World Bank avail $600m to fund Zambia’s agriculture and energy

By Jeff Kapembwa

LUSAKA – The World Bank has set aside $600 million for Zambia to invest in agriculture, energy, rural roads and budget support over the next three years as part of its appreciation of what the Southern African country was doing to realign the economy.

Zambia, whose external debt portfolio hovers around $10 billion and has in recent years been experiencing overlapping public expenditure and a bloated budget deficit, has this year pledged to re-align the economy and enable it secure counterpart funding from various partners to bring the economy on track under the 2017 budget dubbed: “Zambia Plus”, which promotes a home grown economy.

About $150 million of the total amount will be used in budget support, $255 million for agriculture to support irrigation while $280 million is meant for developing the energy sector.

Under the International Development Agency (IDA) programme, the Bretton Woods institution has dedicated an additional $200 million to assist improve rural roads that will support agricultural development under the International Development Association (IDA).

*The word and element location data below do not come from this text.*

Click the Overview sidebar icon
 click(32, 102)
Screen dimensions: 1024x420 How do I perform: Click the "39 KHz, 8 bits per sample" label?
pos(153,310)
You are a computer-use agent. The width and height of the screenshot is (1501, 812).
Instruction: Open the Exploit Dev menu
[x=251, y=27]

Bank executive director for Zambia, Andrew Bvumbe, who visited the country last week stated that the international lender was happy with Zambia’s zeal to develop a home grown economic programme and that the donors are ready to support the cause to better the lives of people.

Bvumbe said Zambia’s pursuance of economic recovery programme was commendable and the addressing of macroeconomic fundamentals as evidenced by low inflation and the local currency show signs of stability.

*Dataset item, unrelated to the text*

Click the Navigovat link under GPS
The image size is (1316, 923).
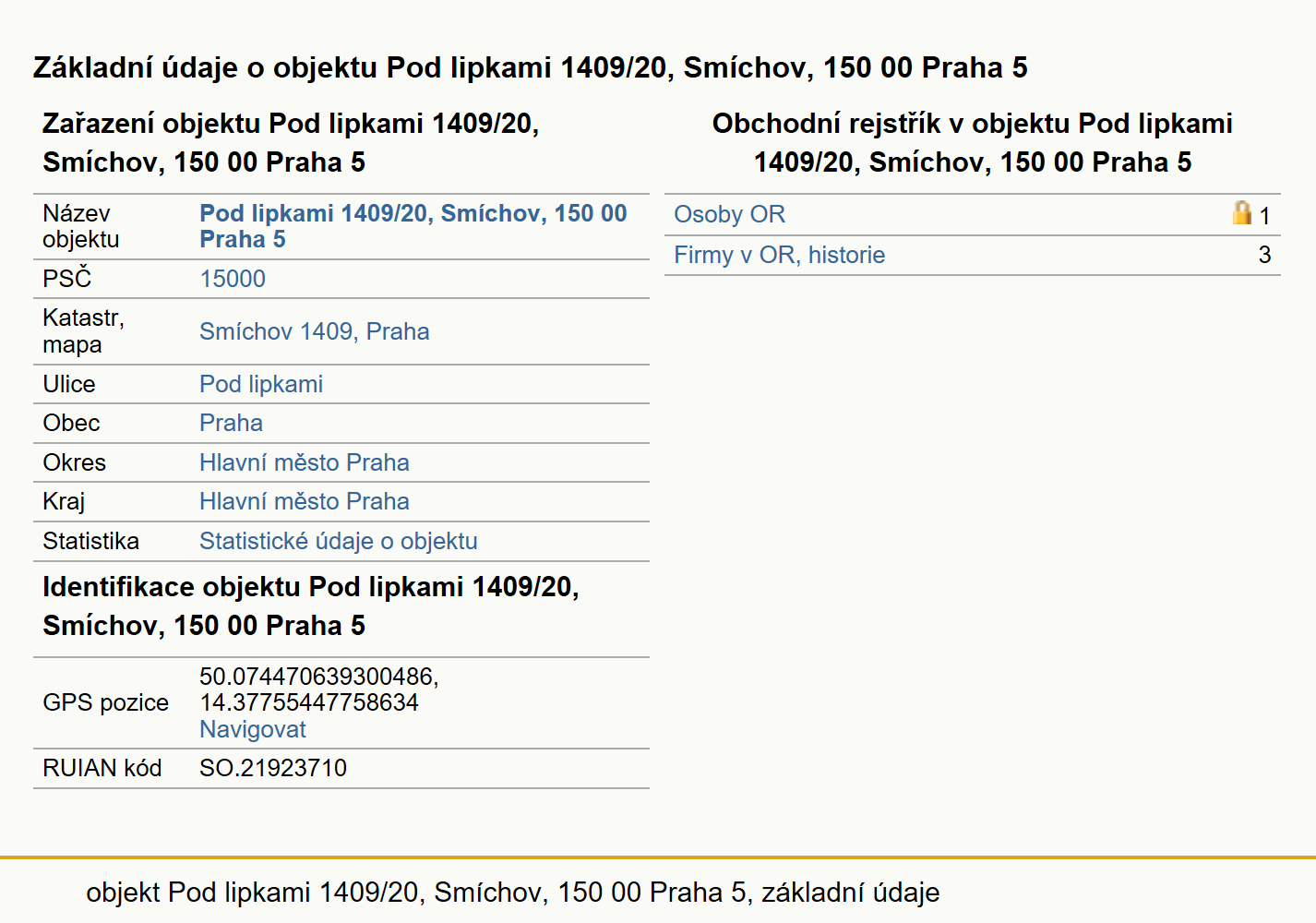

The World Bank welcomed government’s focus on prioritising development in agriculture, rural road development and energy, all key to creating jobs and enhancing economic development.

The World Bank, further noted with pleasure how Zambia is pursuing the International Monetary

Fund (IMF) for $1.6 billion bridging finance to realign the economy and that the developments are progressive which need support.

“We are happy with how the discussions with the IMF are moving. On the policy level we are converging with the Fund and this is important for us to move forward. We are looking forward to the conclusion of these discussions between Zambia and the Fund.

“Broadly speaking, I am happy with the updates I got from the minister on the economic front and macro fundamentals that are good. We have a good foundation to move forward and make a difference in the lives of ordinary Zambians,” Bvumbe said.

Felix Mutati, the Zambian Finance Minister has commended the World Bank for the gesture adding that that the committed to increasing its support to Zambia under the IDA was welcome.

Speaking to The Southern Times on the sidelines of the meeting with World Bank, Mutati stated that the coming of the bank was timely as the country was grappling to stabilize the economy and ensure there is fiscal consolidation to grow the economy.

Zambia has since agreed to the terms given by the World Bank to utilise the resources to transform critical sectors to address poverty, job creation and inclusive growth.

Zambia has been elected to host the IDA meeting in November this year. In a related development, Zambia’s cooperating partners, headed by the United States have also commended the country over its economic growth programme and for maintaining an open-door engagement policy in the process of driving the country’s economy towards stabilisation and growth.

Leader of the cooperating partners, Eric Schultz said the donors were happy with the country’s resilience to seek to grow the economy as espoused under the $4.5 billion budget for 2017.

The Co-operating Partners Group included United States, France, Italy, China, Ireland, Sweden, Britain, Japan, Finland, Germany, United Nations, World Bank, International Monetary Fund, European Union, African Development Bank and International Labour Organisation said they were happy with the vision of Zambia.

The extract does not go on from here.